Something has changed the utilitarian, earnestly navigable airport as a 1 into the worst sort of 3. With enough β-blockers it shouldn’t be possible to get constant high heart rate alerts. It’s a good thing though in theory, proof of life, at least. I think this is all related to a personal problem. Without being able to put a date to it, though it’s been months now, sketchbooks and watercolor blocks and pallets and pens have been abandoning me. That’s maybe inside, it’s my faltering regime of maintenance that’s the root of the problem. That might be good to write about later-for now tides.
Build upon a beach, or among the dunes, and in time be overtaken. Have you ever been to Kittyhawk? There’s a mini gulf there swallowed by dunes. It’s more meaningful than any corps of engineers flooded village. What to do about disappearing cotton paper and fake sable brushes, pages of effort suddenly gone forever? Cheap. Become cheap. Throw out the pretense and use the worst paper. Use a gel rollerball. I can’t pretend to have it figured out yet, they just seem far more forgiving when I suffer a lapse.

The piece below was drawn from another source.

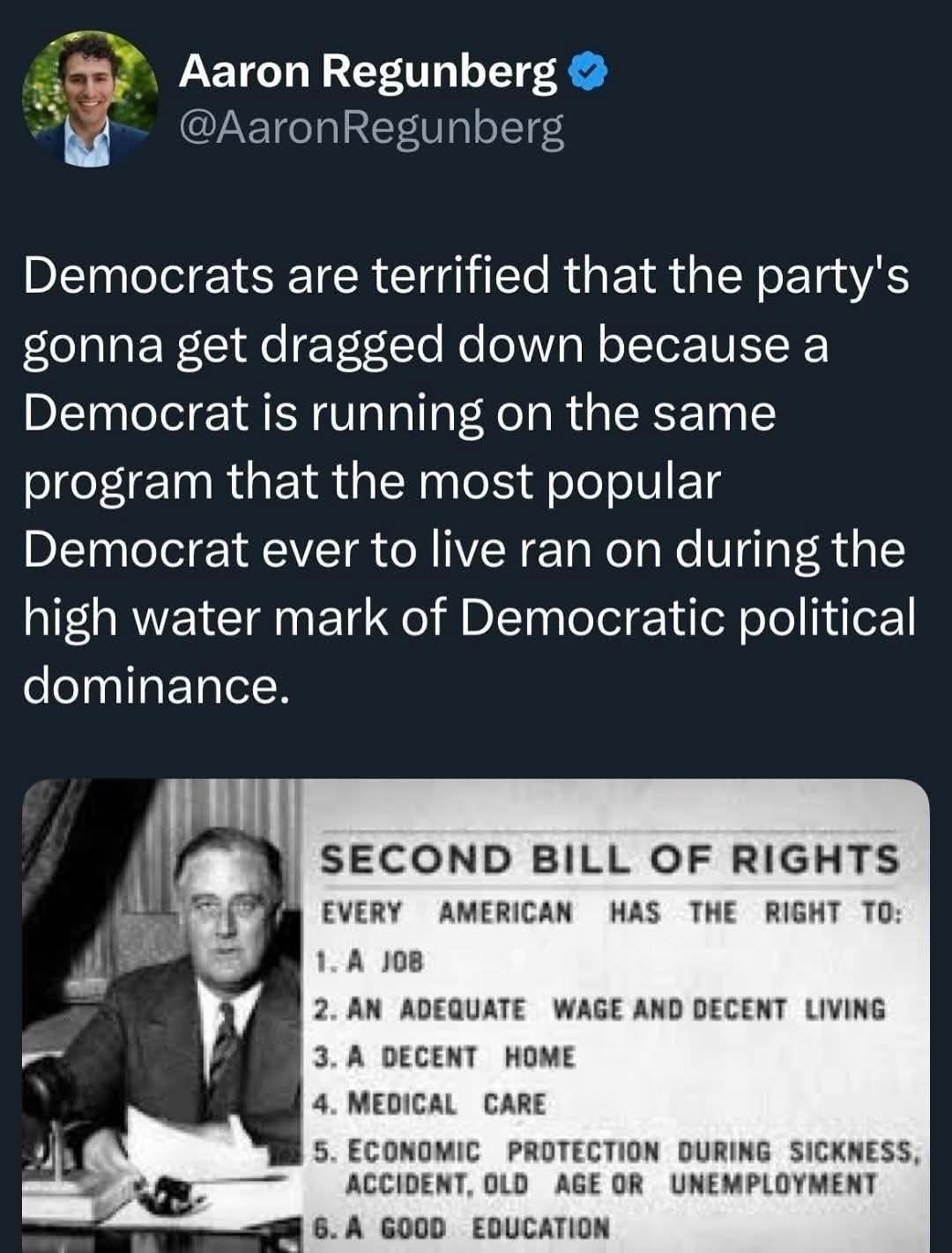The width and height of the screenshot is (952, 1253).
Task: Click "Every American has the right to:" line
Action: coord(609,912)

Yeah, of course I know, this is just filler, prologue. The next one will be at least a little practical, I promise. For now a poor attempt at presenting things in narrative form. It was described to me once what it was like to take a day off from school in the middle of the week. Car on the road and things on the sidewalks were all surprising. It’s a dissonance. Should be on school, so seeing the everything that still exists is strange. It’s how shallow graves and tarp-wrapped corpses are found; the depositor takes for granted that the out of the way corner of the field, the scrubby tree line, is remote. The solopists oversight.